━━━━━ Extracted text ━━━━━

Submitted December 2, 1998.

Decided February 5, 1999 at 9:00 a.m.

Moore Simon, P.C. (by Charles W. Simon, III), for the plaintiff.

G. R. Pete Frye, for the defendant.

Before: GRIFFIN, P.J., and NEFF and BANDSTRA, JJ.

Defendant appeals as of right from the trial court's judgment of divorce. We affirm.

On appeal, defendant disputes the amount of alimony awarded to plaintiff and claims that the trial court's division of the parties' marital estate was inequitable and unfair. Specifically, defendant claims that the trial court erred by determining that his alcohol problems constituted marital fault. We disagree.

The standard of review in a divorce action has been stated in Draggoo v. Draggoo, 223 Mich. App. 415; 566 N.W.2d 642 (1997):

In a divorce case, this Court must first review the trial court's findings of fact regarding the valuations of particular marital assets under the clearly erroneous standard. A finding is clearly erroneous if, after a review of the entire record, the reviewing court is left with the definite and firm conviction that a mistake has been made. This Court gives special deference to a trial court's findings when they are based on the credibility of the witnesses. If the trial court's findings of fact are upheld, this Court must decide whether the dispositive ruling was fair and equitable in light of those facts. The dispositional ruling is discretionary and should be affirmed unless this Court is left with the firm conviction that the division was inequitable. [ Id. at 429-430 (citations omitted).]

When apportioning a marital estate, the trial court's goal is to reach an equitable division in light of all the circumstances. Byington v. Byington, 224 Mich. App. 103, 114; 568 N.W.2d 141 (1997). While each spouse need not receive a mathematically equal share, any significant departures from congruence must be explained clearly by the court. Id. at 114-115. "When dividing the estate, the court should consider the duration of the marriage, the contribution of each party to the marital estate, each party's station in life, each party's earning ability, each party's age, health, and needs, fault or past misconduct, and any other equitable circumstance." Id. at 115. Although the significance of these factors will vary depending upon the facts of a given case, each factor need not be given equal weight where the circumstances dictate otherwise. Id.

━━━━━ Entries ━━━━━

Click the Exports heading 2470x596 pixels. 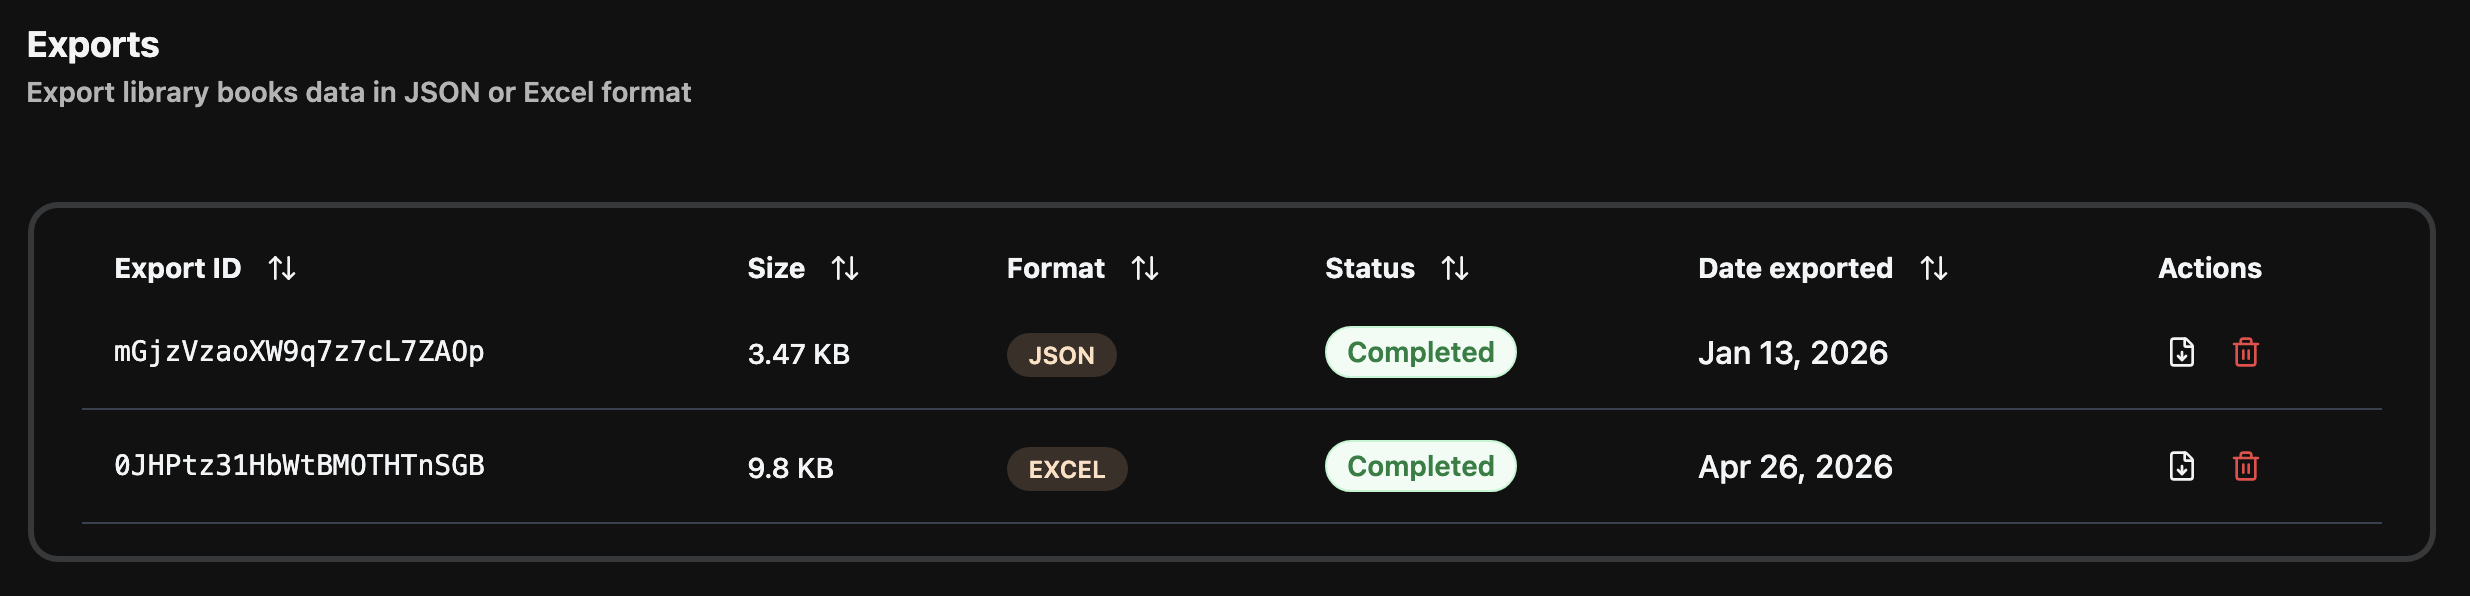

━━━━━
━━━━━ Entries ━━━━━

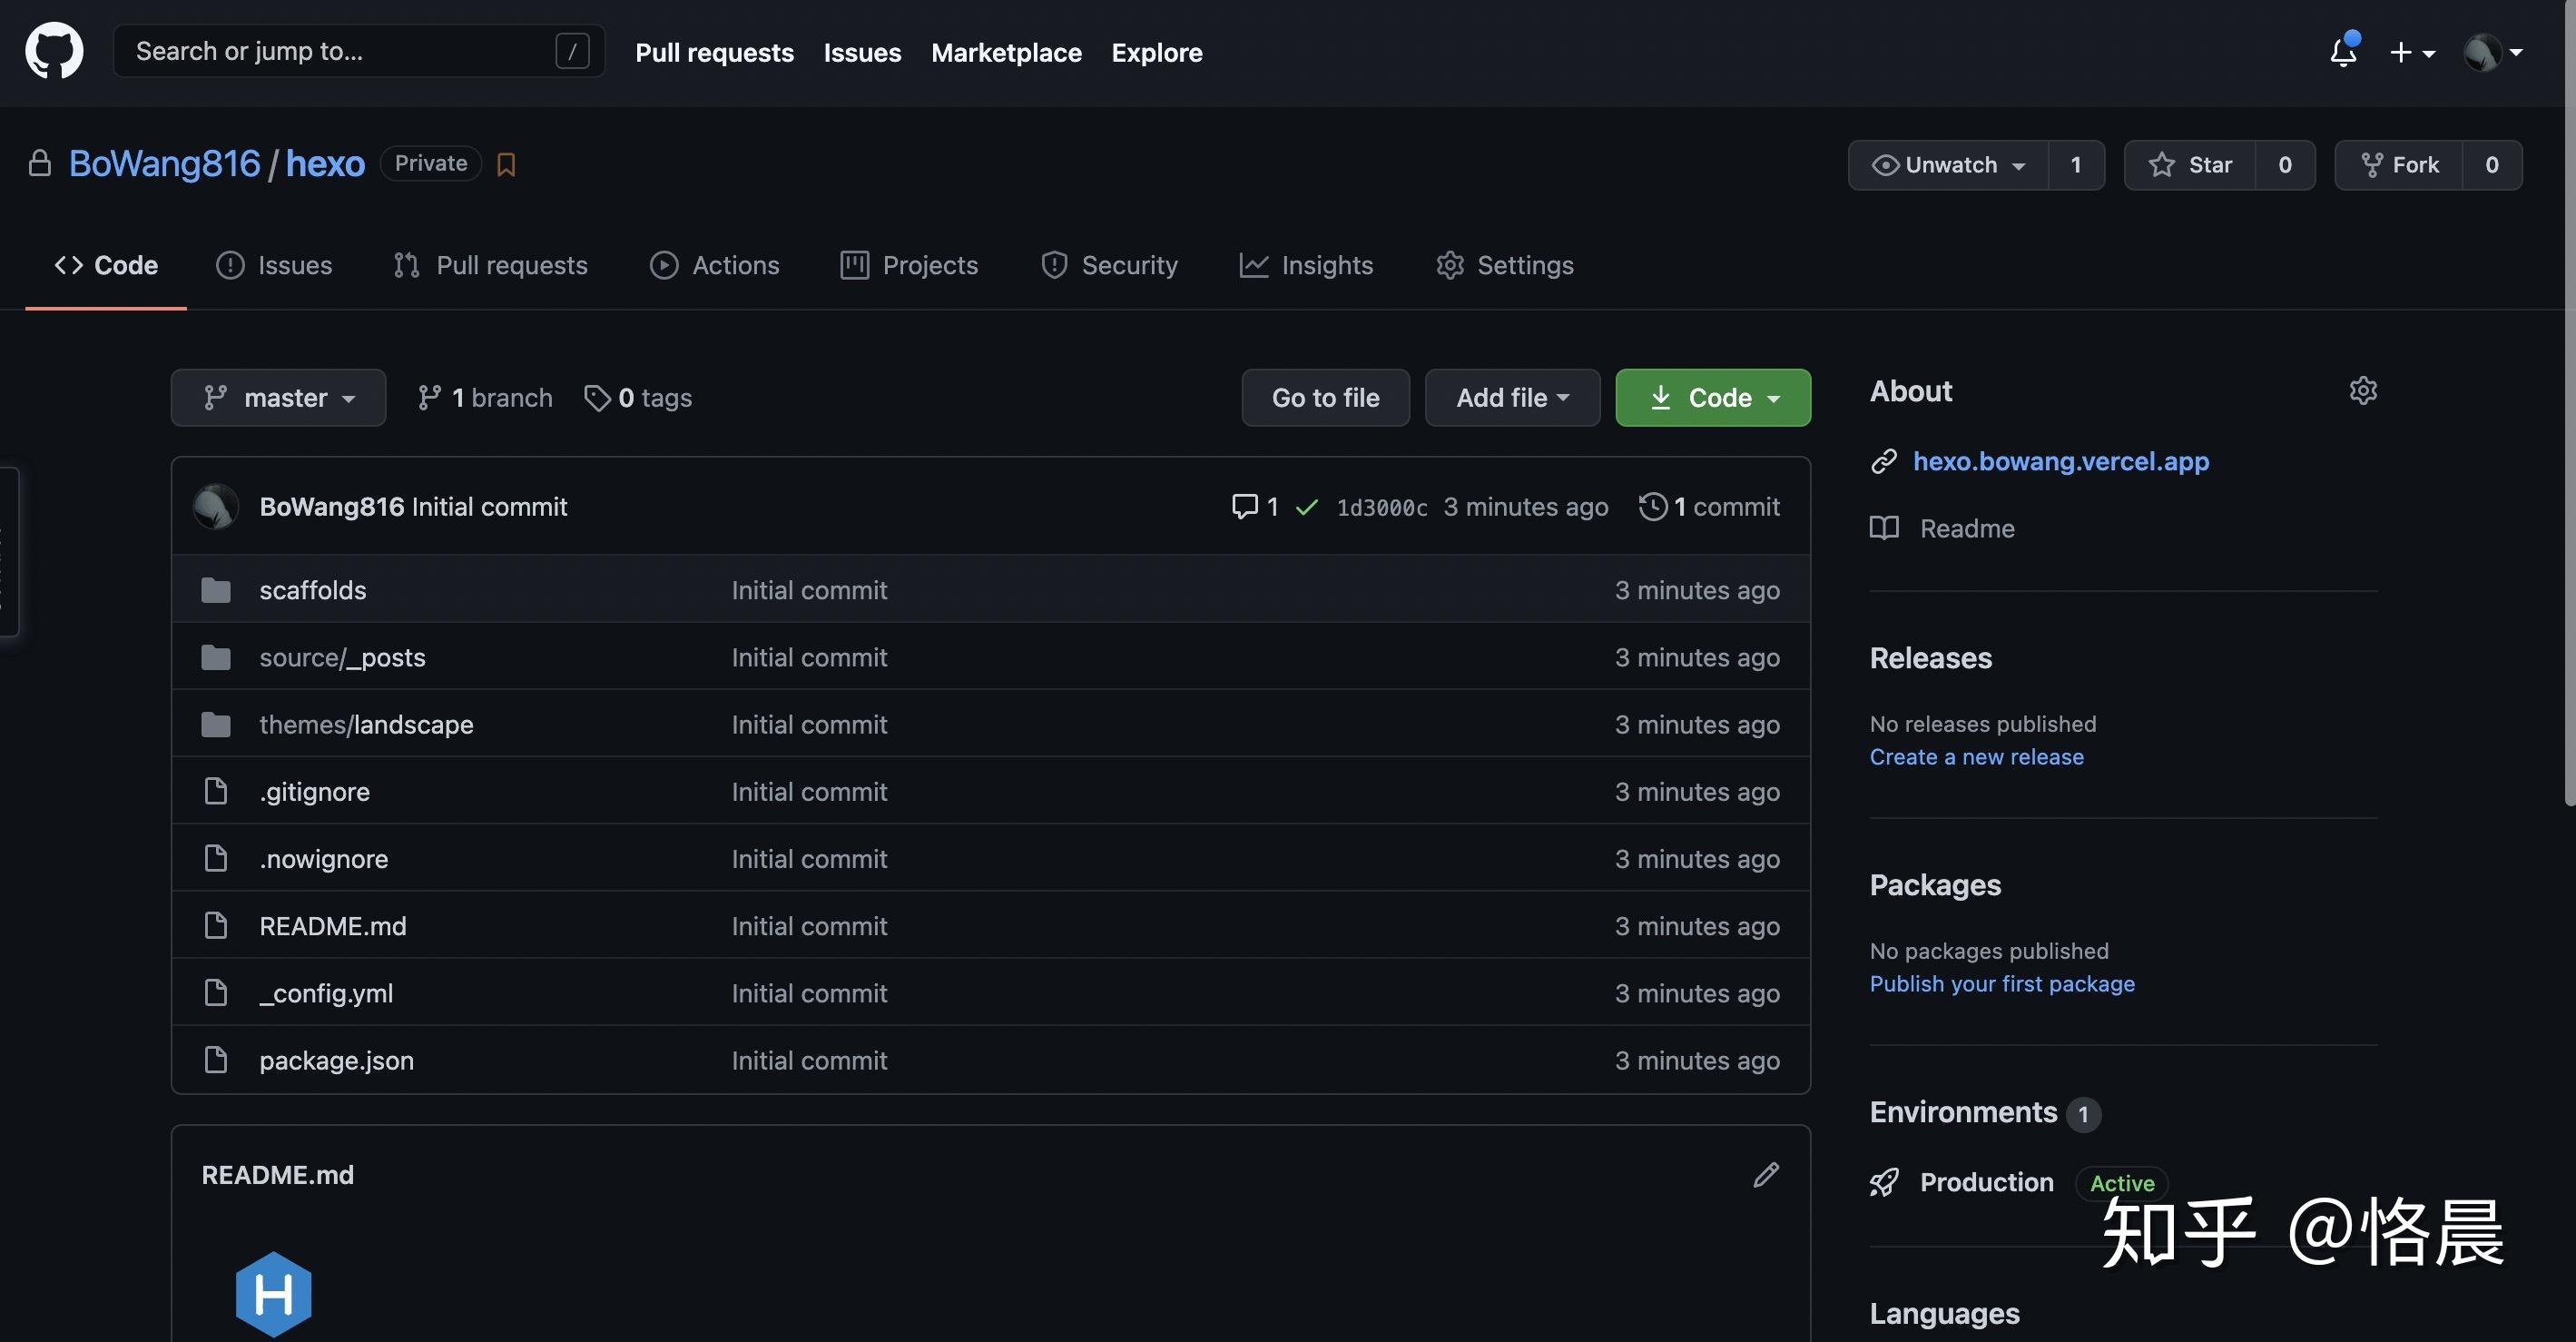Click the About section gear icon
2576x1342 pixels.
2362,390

━━━━━

● **Direction 1**
Rewrite the passage of the divorce appeal opinion that begins at the words "G. R. Pete Frye, for" and stops after "divorce. We affirm.", putting "circuit court's" in place of "trial court's".
● **Direction 2**
Extend the divorce appeal opinion past its final sentence.

● **Output 1**
G. R. Pete Frye, for the defendant.

Before: GRIFFIN, P.J., and NEFF and BANDSTRA, JJ.

Defendant appeals as of right from the circuit court's judgment of divorce. We affirm.

● **Output 2**
In the instant case, the trial court found that defendant's conduct as a result of his drinking problem contributed to the breakdown of the parties' marriage. Defendant did not dispute the accuracy of plaintiff's testimony. Instead, defendant asserts that the trial court improperly considered the fact that he was an alcoholic when determining marital fault. However, the trial court clearly referenced defendant's behavior while drinking, not his status as an alcoholic. At times during the parties' marriage, defendant would become so intoxicated that he would urinate on himself and all over the house, ruining the parties' furniture and the floors. Defendant would drink until he passed out. Plaintiff testified that she could not communicate with defendant while he was drunk. She testified that she lost sleep, worrying because defendant would leave cigarettes burning and leave the furnace door open. Furthermore, plaintiff testified that defendant was verbally abusive to her and to the children. The trial court's determination of fault was based upon evidence relating to defendant's behavior while he was drinking, and defendant was not determined to be at fault merely because he was an alcoholic. We conclude that the trial court did not clearly err in finding that defendant was at fault in this regard. This finding was based on ample evidence that defendant's daily behavior while he was intoxicated was not conducive to maintaining a healthy marriage.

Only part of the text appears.